The following year my grandfather lost his wife. She died at The Pines, at Weybridge, after a short illness, in the summer of 1858.

Two years later he was able to carry out his cherished hope of returning to Italy, and we went to Florence, where his daughter Emily had been living for some years. She welcomed us to the rooms she had secured in an old palace beyond the Arno—to the artistic Italian surroundings of which she had added something of the atmosphere of an English home.

His delight in the art and nature of Florence and its environs was intense, and the beauty of land and sky seems to make a fitting setting for the end of such a life as his.

He stood on the old jeweller's bridge, one autumn evening late in November, and watched the sun go down behind the western hill of the rushing Arno; and the sunset of his own life came soon after. Perhaps he had lingered too long gazing at this beautiful scene; for a chill, producing rapid bronchitis, took him from us on the 10th December 1861.
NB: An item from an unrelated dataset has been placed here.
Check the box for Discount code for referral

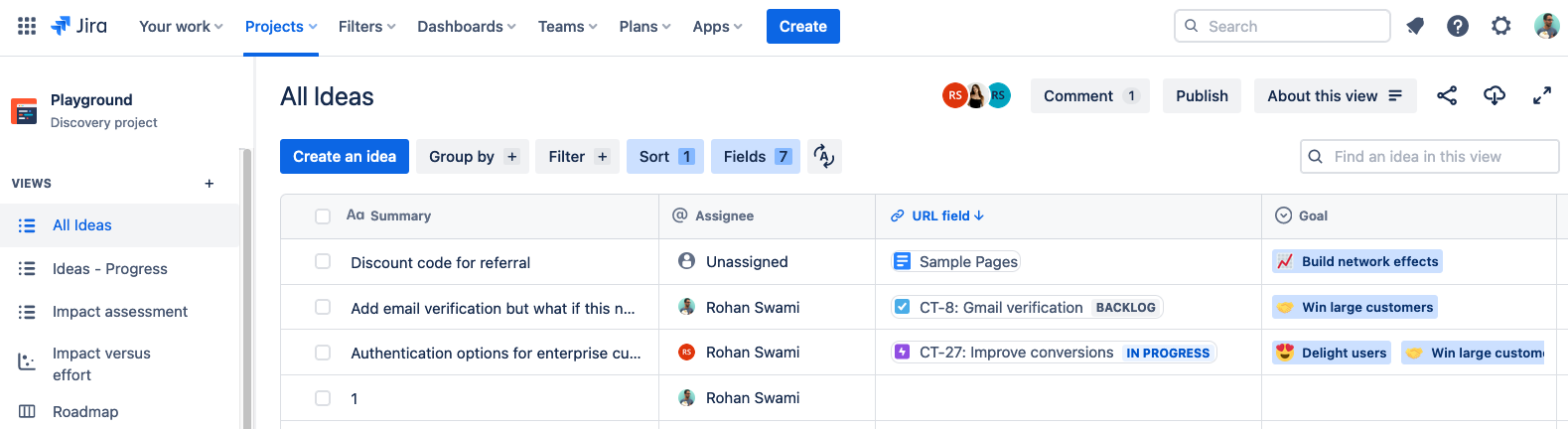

Towards the end, when he knew he was passing away, after other gentle loving words, almost his last were—with a sweet triumphant smile—"Draw up the blind and let me see the stars; for I still love the beauty."


Porta Pinti.

At the cemetery at Porta Pinti are some sombre gates with, over them, the words "Ils se reposent de leurs travaux, et leurs oeuvres les suivent." Those black gates opened one sunny December morning and showed a sloping avenue of marble tombs, tangles of pink and of white China roses in full flower falling over them, and at the end a tall white cross shining in the sunlight against the blue Italian sky,—fit type of the black gates of death, which had rolled back to let him pass into the Eternal Light beyond.